*Problems to work on*.
1. From the Katana Zero passage, reproduce word for word the part starting at "Yet despite the" and ending at "on CCTV. Onwards!".
2. List every simple tool or ability the player is said to have in the Katana Zero passage.
3. Answer these questions from the Katana Zero passage:
(a) What is unloading money in the Groundhog Day robbery scene?
(b) What does the player use the mine cart as a shield against?
(c) On what is the polished playthrough shown at the end of a scenario?

*Page text*.
The thing that Katana Zero really shares with Hotline Miami, over and above the publisher, the super-violence, the story of drug-addled killers, the glitchy way reality seems to be a corrupted save file, and the enduring love of lurid, hangover pinks? The thing it really shares is the awareness that a certain kind of punishing and precise action game is always itching to turn into the robbery scene from Groundhog Day. There’s Bill Murray stood on the street corner. A bullion van is unloading money. He walks across the road and starts counting. One, two, three. Dog barks. Five. Car passes. Seven. Guard spills quarters. Eight, nine, ten. He grabs the money and disappears. It seems effortless, but it’s hard work. Years of practice. He’s done it over and over to make it look that easy.
Katana Zero gives you a bit more to play with, of course. One, two, three. Open the door and slice two guys to pieces. Five. Jump in minecart. Seven. Hit signal to change tracks. Nine. Out of the mine cart and use it as a shield against the laser grid. Ten, eleven, twelve. Molotov cocktail and knock back incoming bullets.
Yet despite the variations – the mine carts, boss fights, bikes-versus-helicopters, armoured baddies and explosive chuckables – for the most part Katana Zero’s laboratory of nastiness is built around a few simple tools. You have a sword attack with a decent reach. You can pick things up and throw them. You can jump. You can slow time. You can dodge-roll. And beyond all that, there’s the conceit that the game’s action is played out in your mind as you try and retry each encounter, looping back through time with each failure and finding the best way to tackle the groups of foes you encounter in this finely-calibrated 2D world. When you finally make it to the end of one of the game’s shortish scenarios intact? Then you commit, and you get to watch a polished playthrough of what you’ve just done – your solution to a bloody temporal puzzle – played out on CCTV. Onwards!

*Given records*.
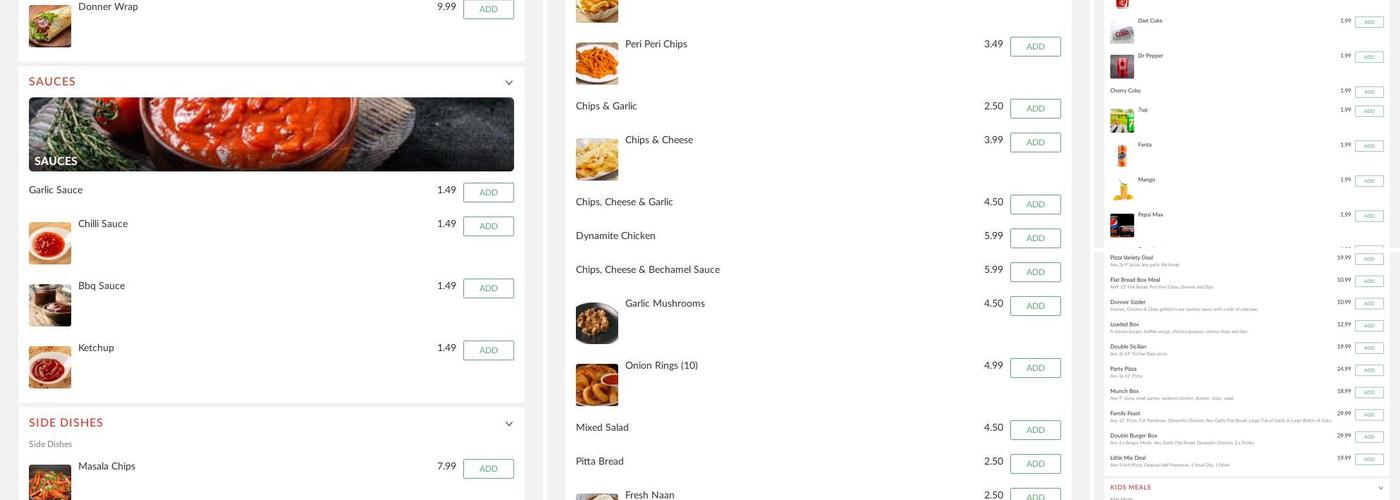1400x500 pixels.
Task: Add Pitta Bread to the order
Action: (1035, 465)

==

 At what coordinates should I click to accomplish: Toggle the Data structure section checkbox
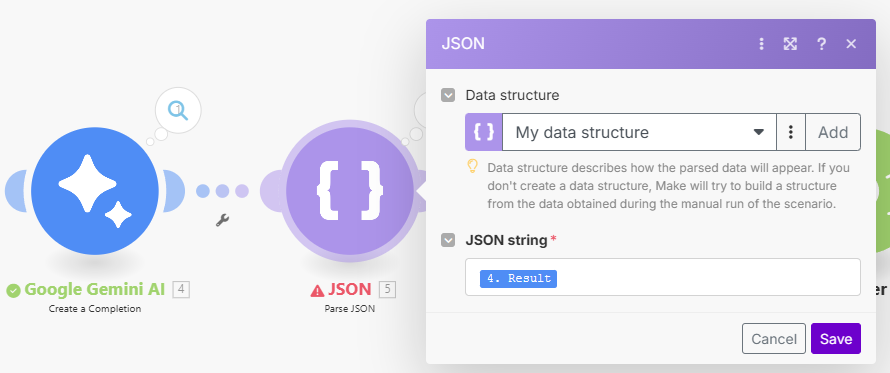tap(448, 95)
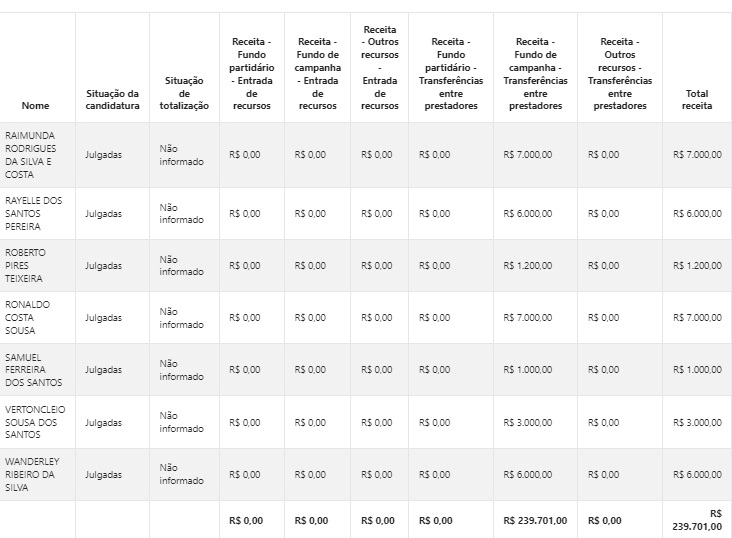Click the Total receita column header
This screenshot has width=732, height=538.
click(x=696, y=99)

==

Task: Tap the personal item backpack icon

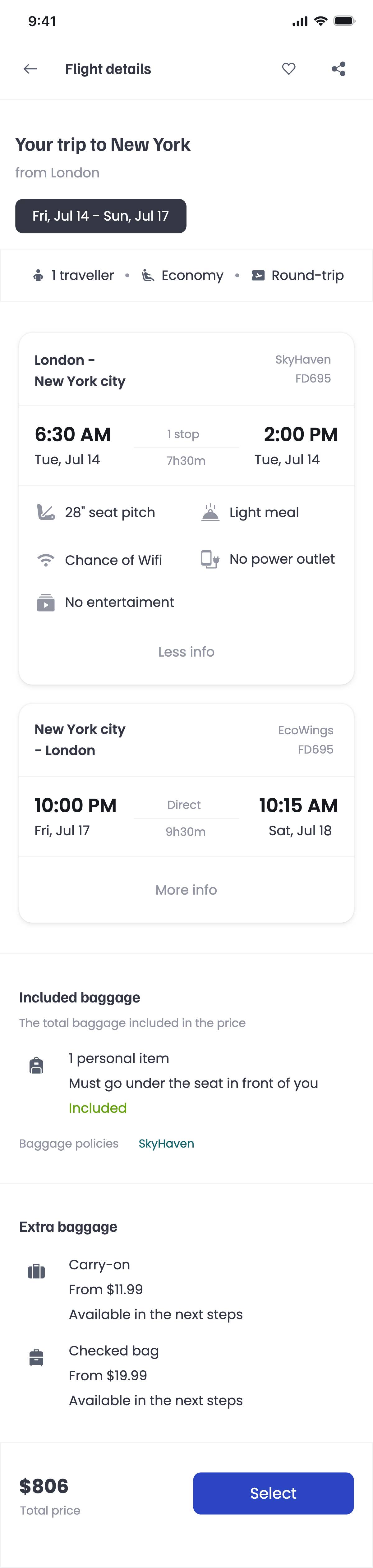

*Results for each task*.
1.
Yet despite the variations – the mine carts, boss fights, bikes-versus-helicopters, armoured baddies and explosive chuckables – for the most part Katana Zero’s laboratory of nastiness is built around a few simple tools. You have a sword attack with a decent reach. You can pick things up and throw them. You can jump. You can slow time. You can dodge-roll. And beyond all that, there’s the conceit that the game’s action is played out in your mind as you try and retry each encounter, looping back through time with each failure and finding the best way to tackle the groups of foes you encounter in this finely-calibrated 2D world. When you finally make it to the end of one of the game’s shortish scenarios intact? Then you commit, and you get to watch a polished playthrough of what you’ve just done – your solution to a bloody temporal puzzle – played out on CCTV. Onwards!

2.
- A sword attack with a decent reach
- Picking things up and throwing them
- Jumping
- Slowing time
- Dodge-rolling

3.
(a) A bullion van
(b) The laser grid
(c) CCTV